++++ Rows ++++
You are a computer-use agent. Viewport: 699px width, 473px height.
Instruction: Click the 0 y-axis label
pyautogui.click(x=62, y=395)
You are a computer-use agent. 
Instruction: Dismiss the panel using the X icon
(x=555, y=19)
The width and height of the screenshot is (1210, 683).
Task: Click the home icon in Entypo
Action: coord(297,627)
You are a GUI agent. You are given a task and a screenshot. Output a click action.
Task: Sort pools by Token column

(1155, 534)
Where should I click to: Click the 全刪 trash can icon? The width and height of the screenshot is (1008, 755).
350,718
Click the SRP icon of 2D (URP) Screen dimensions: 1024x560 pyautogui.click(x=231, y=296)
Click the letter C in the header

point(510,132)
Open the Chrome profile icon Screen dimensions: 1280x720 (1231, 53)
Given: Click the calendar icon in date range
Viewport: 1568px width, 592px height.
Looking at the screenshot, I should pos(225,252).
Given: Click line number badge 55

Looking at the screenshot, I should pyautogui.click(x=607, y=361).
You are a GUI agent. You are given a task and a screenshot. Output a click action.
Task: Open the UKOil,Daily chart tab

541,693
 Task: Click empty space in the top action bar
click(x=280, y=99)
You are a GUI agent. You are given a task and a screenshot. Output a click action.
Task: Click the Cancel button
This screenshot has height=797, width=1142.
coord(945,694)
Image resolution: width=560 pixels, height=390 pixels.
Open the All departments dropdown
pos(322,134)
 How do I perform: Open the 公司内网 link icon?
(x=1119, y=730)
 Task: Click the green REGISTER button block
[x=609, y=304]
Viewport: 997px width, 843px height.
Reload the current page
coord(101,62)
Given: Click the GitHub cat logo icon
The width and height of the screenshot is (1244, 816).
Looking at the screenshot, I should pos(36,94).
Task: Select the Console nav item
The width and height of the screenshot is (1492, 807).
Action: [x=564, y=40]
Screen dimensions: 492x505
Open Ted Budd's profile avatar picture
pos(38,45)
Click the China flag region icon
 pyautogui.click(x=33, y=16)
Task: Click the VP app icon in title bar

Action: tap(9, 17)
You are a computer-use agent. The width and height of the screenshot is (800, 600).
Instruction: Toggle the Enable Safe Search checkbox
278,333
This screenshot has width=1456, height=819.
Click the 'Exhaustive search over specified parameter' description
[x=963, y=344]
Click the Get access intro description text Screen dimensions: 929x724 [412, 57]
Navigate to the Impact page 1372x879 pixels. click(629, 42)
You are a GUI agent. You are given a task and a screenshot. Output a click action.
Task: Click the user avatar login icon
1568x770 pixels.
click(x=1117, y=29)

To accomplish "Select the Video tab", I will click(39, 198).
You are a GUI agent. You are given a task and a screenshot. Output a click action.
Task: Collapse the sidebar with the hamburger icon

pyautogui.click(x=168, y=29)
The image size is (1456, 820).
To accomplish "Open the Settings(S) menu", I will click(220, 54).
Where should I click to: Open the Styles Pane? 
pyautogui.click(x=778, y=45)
++++
Work instructions: Recast everything from the start of the rows above down to the line containing "(1155, 534)" as a JSON list of strings. Use one string per line and leave out blank lines.

Reply:
[
  "You are a computer-use agent. Viewport: 699px width, 473px height.",
  "Instruction: Click the 0 y-axis label",
  "pyautogui.click(x=62, y=395)",
  "You are a computer-use agent. ",
  "Instruction: Dismiss the panel using the X icon",
  "(x=555, y=19)",
  "The width and height of the screenshot is (1210, 683).",
  "Task: Click the home icon in Entypo",
  "Action: coord(297,627)",
  "You are a GUI agent. You are given a task and a screenshot. Output a click action.",
  "Task: Sort pools by Token column",
  "(1155, 534)"
]